What you have to do
Rewrite the listing from the line containing "Given: Tap Berikutnya to continue" through the line containing "click(58, 126)", changing "new folder icon" to "new file icon" and leaving everything else as it is. Return only those lines.

── Source records

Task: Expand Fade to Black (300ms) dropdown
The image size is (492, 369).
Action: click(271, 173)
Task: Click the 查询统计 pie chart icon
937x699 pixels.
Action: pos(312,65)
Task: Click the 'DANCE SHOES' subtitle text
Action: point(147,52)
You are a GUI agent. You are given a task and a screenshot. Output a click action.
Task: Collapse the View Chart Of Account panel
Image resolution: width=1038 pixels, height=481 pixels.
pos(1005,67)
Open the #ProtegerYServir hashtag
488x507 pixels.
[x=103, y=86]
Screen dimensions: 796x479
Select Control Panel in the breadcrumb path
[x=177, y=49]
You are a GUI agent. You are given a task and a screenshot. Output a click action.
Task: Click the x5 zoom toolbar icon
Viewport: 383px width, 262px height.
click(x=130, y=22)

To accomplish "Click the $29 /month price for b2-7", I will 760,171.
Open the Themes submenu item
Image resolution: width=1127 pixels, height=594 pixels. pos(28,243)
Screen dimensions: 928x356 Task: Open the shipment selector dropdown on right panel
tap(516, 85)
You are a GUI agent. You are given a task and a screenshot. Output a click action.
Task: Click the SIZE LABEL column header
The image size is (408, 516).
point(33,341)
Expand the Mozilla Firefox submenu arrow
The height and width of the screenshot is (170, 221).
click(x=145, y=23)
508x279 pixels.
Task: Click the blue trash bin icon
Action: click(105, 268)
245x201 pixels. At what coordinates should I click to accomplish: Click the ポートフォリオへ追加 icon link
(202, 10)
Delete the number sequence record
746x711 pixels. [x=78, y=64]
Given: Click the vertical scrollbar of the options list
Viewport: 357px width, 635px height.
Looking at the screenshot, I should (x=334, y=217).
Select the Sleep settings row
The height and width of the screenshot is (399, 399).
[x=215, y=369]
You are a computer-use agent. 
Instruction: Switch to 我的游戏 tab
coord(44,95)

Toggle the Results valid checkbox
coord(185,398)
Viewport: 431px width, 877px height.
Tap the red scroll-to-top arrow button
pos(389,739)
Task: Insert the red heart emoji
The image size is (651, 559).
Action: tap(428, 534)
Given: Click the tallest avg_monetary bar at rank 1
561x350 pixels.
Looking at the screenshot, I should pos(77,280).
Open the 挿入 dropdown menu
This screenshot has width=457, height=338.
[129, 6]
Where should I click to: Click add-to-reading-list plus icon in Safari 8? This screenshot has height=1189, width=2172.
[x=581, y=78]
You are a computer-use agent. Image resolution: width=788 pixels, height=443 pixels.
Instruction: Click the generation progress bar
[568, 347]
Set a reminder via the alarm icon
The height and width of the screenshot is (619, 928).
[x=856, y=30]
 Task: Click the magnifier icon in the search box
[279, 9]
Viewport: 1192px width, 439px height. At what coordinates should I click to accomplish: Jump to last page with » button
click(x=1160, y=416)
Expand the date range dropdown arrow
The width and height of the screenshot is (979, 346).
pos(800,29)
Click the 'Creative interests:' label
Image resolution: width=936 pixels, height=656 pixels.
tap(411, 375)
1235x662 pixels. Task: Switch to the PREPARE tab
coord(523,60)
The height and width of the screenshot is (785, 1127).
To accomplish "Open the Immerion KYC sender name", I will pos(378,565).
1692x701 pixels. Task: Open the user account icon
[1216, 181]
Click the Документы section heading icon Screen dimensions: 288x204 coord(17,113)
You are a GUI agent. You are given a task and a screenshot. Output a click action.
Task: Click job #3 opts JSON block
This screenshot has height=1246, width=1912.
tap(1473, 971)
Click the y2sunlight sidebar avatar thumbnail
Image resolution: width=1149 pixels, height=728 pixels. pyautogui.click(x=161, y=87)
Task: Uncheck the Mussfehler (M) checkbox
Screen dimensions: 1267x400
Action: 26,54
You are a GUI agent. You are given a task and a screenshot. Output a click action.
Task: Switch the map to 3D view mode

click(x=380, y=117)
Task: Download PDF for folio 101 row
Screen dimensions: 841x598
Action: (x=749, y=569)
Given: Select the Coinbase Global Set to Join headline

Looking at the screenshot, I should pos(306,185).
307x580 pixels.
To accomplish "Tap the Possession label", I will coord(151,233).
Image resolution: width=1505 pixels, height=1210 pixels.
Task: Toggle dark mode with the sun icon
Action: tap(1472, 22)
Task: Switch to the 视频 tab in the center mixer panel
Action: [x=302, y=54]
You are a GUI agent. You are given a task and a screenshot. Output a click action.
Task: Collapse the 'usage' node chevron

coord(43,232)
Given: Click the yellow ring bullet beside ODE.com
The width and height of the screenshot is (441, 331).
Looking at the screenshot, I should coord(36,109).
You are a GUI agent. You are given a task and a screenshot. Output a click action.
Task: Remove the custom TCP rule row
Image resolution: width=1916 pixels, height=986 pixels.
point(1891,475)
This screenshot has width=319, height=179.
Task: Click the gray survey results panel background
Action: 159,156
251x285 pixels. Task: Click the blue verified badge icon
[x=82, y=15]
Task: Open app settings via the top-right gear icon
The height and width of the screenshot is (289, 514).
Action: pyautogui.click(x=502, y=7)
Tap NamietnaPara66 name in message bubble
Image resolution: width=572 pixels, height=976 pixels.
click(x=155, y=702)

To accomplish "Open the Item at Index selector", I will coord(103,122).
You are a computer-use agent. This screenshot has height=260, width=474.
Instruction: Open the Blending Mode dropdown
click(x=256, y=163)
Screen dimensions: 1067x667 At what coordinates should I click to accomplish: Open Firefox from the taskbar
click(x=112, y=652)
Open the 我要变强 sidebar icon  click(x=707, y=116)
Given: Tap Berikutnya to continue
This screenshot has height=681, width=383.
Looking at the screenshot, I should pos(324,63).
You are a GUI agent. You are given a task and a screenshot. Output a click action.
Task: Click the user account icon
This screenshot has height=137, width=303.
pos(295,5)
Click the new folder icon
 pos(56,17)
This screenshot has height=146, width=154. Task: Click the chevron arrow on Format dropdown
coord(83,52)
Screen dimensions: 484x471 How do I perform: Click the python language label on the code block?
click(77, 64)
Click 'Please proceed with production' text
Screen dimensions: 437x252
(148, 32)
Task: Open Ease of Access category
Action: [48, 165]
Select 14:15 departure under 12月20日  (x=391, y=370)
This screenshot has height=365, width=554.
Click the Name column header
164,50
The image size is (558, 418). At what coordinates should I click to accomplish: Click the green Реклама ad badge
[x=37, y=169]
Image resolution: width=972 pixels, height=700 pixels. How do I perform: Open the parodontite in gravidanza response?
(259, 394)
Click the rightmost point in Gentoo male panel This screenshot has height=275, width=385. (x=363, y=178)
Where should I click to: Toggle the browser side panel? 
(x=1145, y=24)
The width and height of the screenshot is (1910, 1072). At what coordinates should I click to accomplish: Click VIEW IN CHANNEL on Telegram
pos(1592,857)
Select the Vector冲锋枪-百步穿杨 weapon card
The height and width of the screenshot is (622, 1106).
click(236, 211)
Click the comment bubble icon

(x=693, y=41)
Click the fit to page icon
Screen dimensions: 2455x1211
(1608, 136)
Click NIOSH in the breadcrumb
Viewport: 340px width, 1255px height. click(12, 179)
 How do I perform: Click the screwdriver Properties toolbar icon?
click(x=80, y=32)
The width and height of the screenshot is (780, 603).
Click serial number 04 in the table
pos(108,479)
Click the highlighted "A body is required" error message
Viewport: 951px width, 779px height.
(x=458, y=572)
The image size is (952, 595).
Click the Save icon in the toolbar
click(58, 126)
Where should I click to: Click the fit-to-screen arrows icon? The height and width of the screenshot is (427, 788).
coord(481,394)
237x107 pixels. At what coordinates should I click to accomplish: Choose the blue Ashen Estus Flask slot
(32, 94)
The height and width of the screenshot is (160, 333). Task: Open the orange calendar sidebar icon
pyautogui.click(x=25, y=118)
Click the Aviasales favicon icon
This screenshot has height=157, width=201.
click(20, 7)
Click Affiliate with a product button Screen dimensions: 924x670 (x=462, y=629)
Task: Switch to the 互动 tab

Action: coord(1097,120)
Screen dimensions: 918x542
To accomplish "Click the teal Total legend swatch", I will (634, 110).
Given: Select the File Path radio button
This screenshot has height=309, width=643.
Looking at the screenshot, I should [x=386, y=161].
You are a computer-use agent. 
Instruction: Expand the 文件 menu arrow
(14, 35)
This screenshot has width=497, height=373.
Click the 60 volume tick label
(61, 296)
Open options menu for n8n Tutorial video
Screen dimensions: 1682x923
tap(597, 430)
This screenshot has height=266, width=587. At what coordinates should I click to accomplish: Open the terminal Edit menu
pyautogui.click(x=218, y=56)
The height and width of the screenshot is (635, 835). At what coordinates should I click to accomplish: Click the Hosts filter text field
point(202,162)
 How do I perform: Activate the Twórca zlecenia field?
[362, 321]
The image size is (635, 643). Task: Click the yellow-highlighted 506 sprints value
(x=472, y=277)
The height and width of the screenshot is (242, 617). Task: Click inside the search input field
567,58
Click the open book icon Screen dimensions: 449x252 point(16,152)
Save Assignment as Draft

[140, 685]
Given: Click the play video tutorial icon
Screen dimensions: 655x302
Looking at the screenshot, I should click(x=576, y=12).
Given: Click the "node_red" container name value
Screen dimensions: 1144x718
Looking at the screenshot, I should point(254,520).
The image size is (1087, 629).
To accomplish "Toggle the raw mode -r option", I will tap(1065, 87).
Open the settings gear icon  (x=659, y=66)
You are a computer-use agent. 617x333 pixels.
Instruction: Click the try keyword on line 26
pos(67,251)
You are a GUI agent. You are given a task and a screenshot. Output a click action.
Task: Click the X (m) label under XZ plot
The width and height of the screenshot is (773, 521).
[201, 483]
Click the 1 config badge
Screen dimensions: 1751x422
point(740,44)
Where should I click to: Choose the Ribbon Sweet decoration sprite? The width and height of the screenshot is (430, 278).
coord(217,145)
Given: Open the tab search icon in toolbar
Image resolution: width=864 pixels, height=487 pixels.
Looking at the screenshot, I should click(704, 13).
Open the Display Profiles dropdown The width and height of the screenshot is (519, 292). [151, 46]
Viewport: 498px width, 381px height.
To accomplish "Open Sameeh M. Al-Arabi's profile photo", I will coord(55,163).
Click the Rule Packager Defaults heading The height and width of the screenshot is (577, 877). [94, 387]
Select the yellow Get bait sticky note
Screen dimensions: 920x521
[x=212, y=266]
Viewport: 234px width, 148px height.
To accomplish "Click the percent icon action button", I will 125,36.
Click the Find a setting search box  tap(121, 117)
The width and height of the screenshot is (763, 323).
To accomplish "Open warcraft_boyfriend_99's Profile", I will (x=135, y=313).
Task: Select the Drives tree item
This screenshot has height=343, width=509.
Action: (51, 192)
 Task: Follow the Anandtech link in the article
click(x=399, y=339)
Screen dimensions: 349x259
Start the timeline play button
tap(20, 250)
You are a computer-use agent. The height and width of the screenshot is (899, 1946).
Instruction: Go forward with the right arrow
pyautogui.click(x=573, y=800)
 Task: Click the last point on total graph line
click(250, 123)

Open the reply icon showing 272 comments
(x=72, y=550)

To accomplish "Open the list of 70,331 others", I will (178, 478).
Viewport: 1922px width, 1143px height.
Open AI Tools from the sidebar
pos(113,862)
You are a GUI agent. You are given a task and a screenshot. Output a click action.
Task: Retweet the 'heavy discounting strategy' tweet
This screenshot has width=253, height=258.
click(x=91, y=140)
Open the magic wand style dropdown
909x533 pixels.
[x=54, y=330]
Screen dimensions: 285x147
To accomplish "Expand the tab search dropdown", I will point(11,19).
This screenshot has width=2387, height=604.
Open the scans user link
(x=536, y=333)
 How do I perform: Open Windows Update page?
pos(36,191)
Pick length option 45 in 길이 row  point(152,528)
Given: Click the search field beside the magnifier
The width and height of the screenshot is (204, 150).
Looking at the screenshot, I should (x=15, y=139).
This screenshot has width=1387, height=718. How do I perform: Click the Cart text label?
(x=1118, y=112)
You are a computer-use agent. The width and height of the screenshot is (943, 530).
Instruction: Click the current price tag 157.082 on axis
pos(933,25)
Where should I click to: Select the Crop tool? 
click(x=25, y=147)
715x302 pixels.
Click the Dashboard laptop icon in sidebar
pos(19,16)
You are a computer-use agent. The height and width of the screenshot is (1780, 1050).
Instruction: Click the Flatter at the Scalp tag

────

Solution
Given: Tap Berikutnya to continue
This screenshot has height=681, width=383.
Looking at the screenshot, I should pos(324,63).
You are a GUI agent. You are given a task and a screenshot. Output a click action.
Task: Click the user account icon
This screenshot has height=137, width=303.
pos(295,5)
Click the new file icon
 pos(56,17)
This screenshot has height=146, width=154. Task: Click the chevron arrow on Format dropdown
coord(83,52)
Screen dimensions: 484x471 How do I perform: Click the python language label on the code block?
click(77, 64)
Click 'Please proceed with production' text
Screen dimensions: 437x252
(148, 32)
Task: Open Ease of Access category
Action: [48, 165]
Select 14:15 departure under 12月20日  (x=391, y=370)
This screenshot has height=365, width=554.
Click the Name column header
164,50
The image size is (558, 418). At what coordinates should I click to accomplish: Click the green Реклама ad badge
[x=37, y=169]
Image resolution: width=972 pixels, height=700 pixels. How do I perform: Open the parodontite in gravidanza response?
(259, 394)
Click the rightmost point in Gentoo male panel This screenshot has height=275, width=385. (x=363, y=178)
Where should I click to: Toggle the browser side panel? 
(x=1145, y=24)
The width and height of the screenshot is (1910, 1072). At what coordinates should I click to accomplish: Click VIEW IN CHANNEL on Telegram
pos(1592,857)
Select the Vector冲锋枪-百步穿杨 weapon card
The height and width of the screenshot is (622, 1106).
click(236, 211)
Click the comment bubble icon

(x=693, y=41)
Click the fit to page icon
Screen dimensions: 2455x1211
(1608, 136)
Click NIOSH in the breadcrumb
Viewport: 340px width, 1255px height. click(12, 179)
 How do I perform: Click the screwdriver Properties toolbar icon?
click(x=80, y=32)
The width and height of the screenshot is (780, 603).
Click serial number 04 in the table
pos(108,479)
Click the highlighted "A body is required" error message
Viewport: 951px width, 779px height.
(x=458, y=572)
The image size is (952, 595).
Click the Save icon in the toolbar
click(58, 126)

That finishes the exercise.